Depression, Closure, Reissues

The Great Depression drove many record companies out of business. Paramount stopped recording in 1932, and closed down in 1935.

In 1948 the remains of the Paramount Records company were purchased from Wisconsin Chair Company by John Steiner, who revived the label for reissues of important historical Paramount recordings as well as new recordings of jazz and blues. In 1952, Steiner leased reissue rights to a newly-formed jazz label, Riverside Records, which reissued a substantial number of 10" and then 12" LPs by many of the blues singers in the Paramount catalog, as well as instrumental jazz by such Chicago-based notables as Jelly Roll Morton, King Oliver's Creole Jazz Band (which included a very young Louis Armstrong), Johnny Dodds, Muggsy Spanier, and Meade Lux Lewis. Riverside remained active until 1964.

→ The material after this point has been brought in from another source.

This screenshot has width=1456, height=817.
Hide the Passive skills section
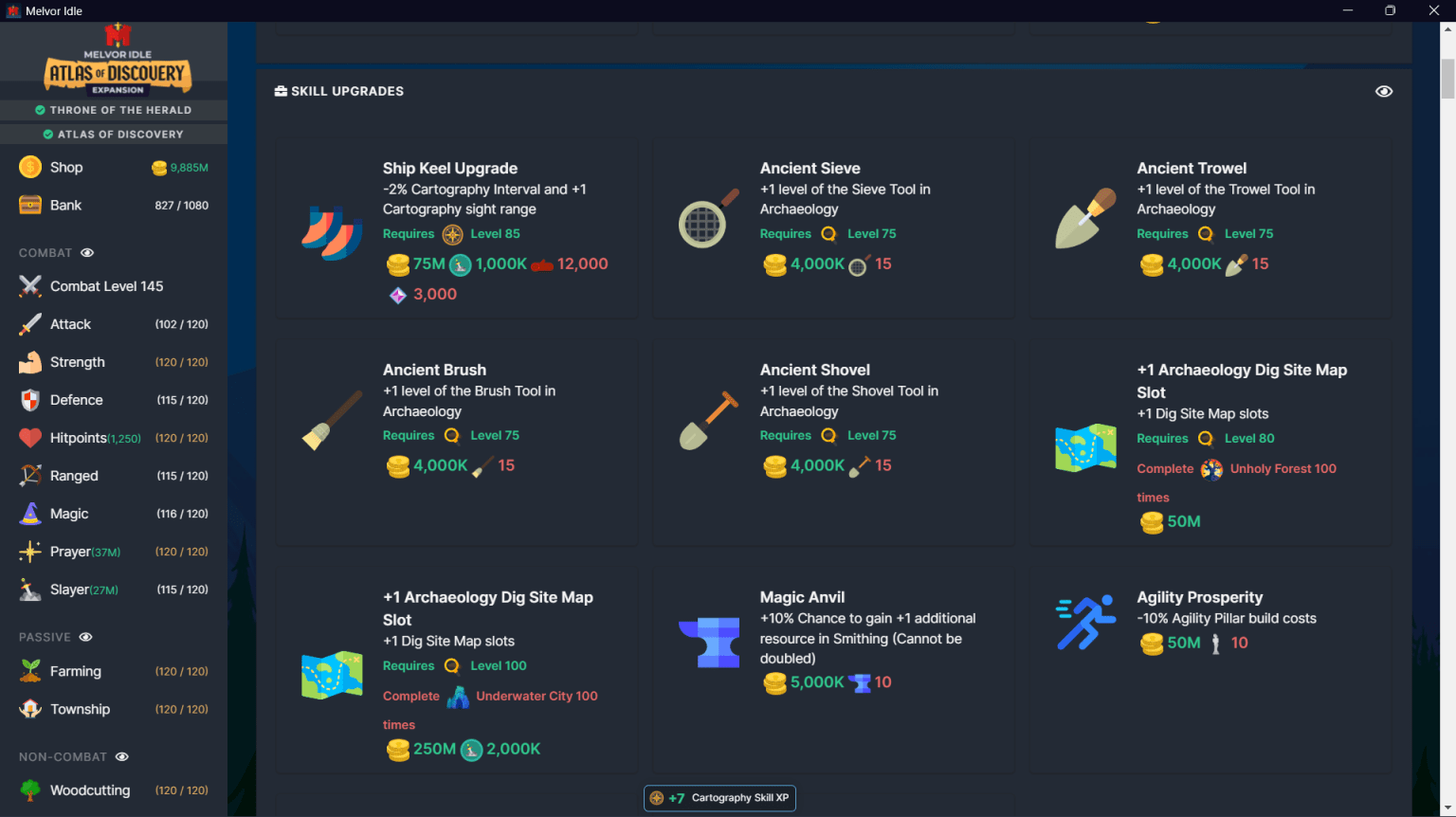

The rights to Paramount's back catalogue were next acquired by George H. Buck in 1970. Buck continues to reissue Paramount recordings as part of his Jazzology Records group, but use of the name "Paramount Records" was purchased from Buck by Paramount Pictures, a previously unconnected company.

As happened with a number of record companies in the Great Depression, the majority of Paramount's metal masters were sold for their scrap metal value. Some of the company's recordings were said to have been thrown into the Milwaukee River by disgruntled employees when the record company was closing down. In 2006 an episode of PBS television show History Detectives had local divers searching the river to try to find Paramount masters and unsold 78s, but they were unsuccessful.